On peut se demander, comme je l’ai fait plus haut à propos des expériences précédentes, s’il n’y a pas continuité de sommeil entre le moment où le sujet est hypnotisé et le moment où la suggestion entre en jeu.

Quoique peu disposé à admettre qu’il en fût ainsi, j’ai voulu en avoir le cœur net, et pour cela, je procédai, ce même soir, de la manière suivante.

L’une des aiguilles à tricoter dont M….. se sert est fortement déformée. Je lui suggère qu’au bout de trois aiguilles, elle devra chercher à la redresser. On va voir pourquoi j’ai choisi le chiffre trois.

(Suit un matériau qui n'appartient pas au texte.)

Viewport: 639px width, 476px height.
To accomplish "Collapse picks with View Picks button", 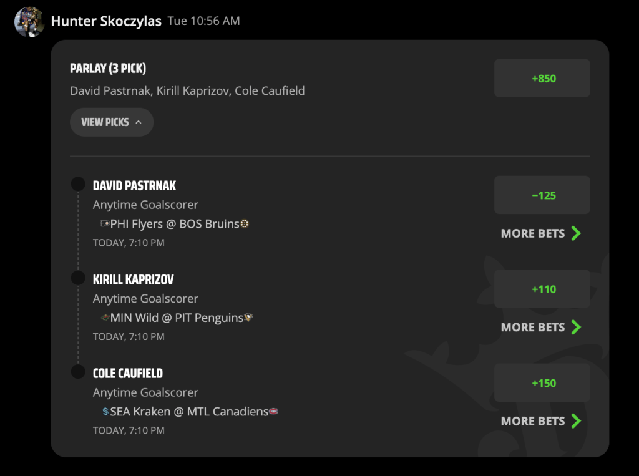I will click(112, 122).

Par une circonstance fortuite, la suggestion faite, M….., sans attendre que je la réveille, ouvre les yeux et se remet à tricoter. C’est une simple anticipation. Elle ne fait que me prévenir en exécutant d’elle-même ce qu’on lui a fait faire par deux fois ce soir. Dialogue : « Dormez-vous[1] ? — Non (comme je l’ai dit précédemment, M….. n’a pas une conscience si nette de son sommeil que J….. ; ou, peut-être bien encore, n’est-elle pas aussi bien stylée). — Si fait ; la preuve, c’est que je vais vous éveiller par mon souffle. » Je l’éveille, en effet ; secousse des épaules et sourire.

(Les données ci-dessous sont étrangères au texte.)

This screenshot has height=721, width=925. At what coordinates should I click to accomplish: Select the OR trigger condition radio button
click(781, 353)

Elle continue son ouvrage. La troisième aiguille épuisée, elle s’arrête, embarrassée : car l’aiguille à redresser est dans le bas. Elle ferme les yeux, et se remet à tricoter tout endormie.

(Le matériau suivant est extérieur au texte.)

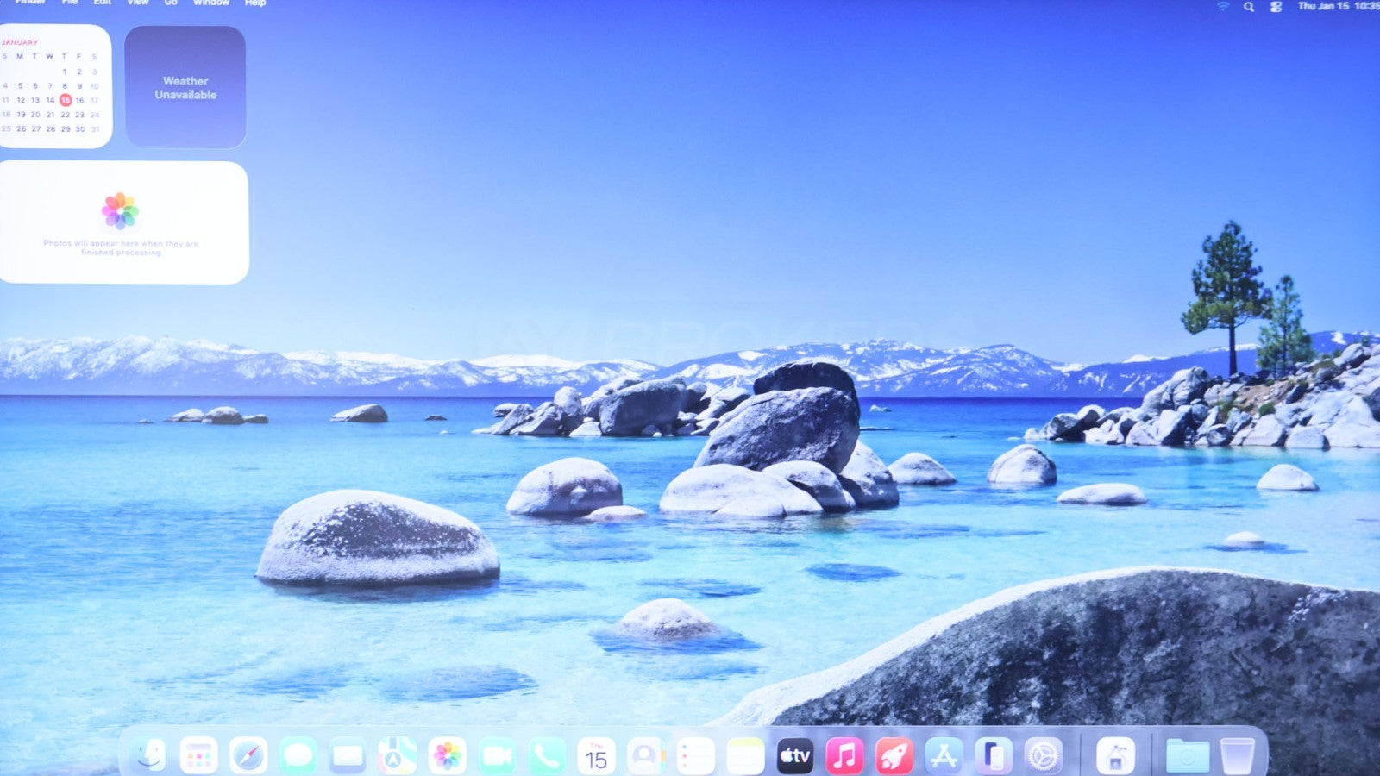Open the App Store
The image size is (1380, 776).
[944, 756]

Je la réveille de nouveau et je l’interroge. Elle me reproduit textuellement la suggestion que je lui ai donnée ; mais elle croit avoir redressé l’aiguille, et il ne m’a pas été facile de la détromper, parce qu’elle m’a soutenu qu’elle ne saurait la rendre plus droite qu’elle n’est.

Ainsi, se trouvant en face d’une quasi-impossibilité, elle a trouvé commode d’escamoter l’ordre en l’accomplissant en rêve. Je croyais

  1. 1. Voir de l’Influence, etc., p. 156. Inutile de faire observer que, si le sujet est endormi, les réponses aux questions faites sur son état ne méritent aucune confiance. Il répondra ce qu’on voudra.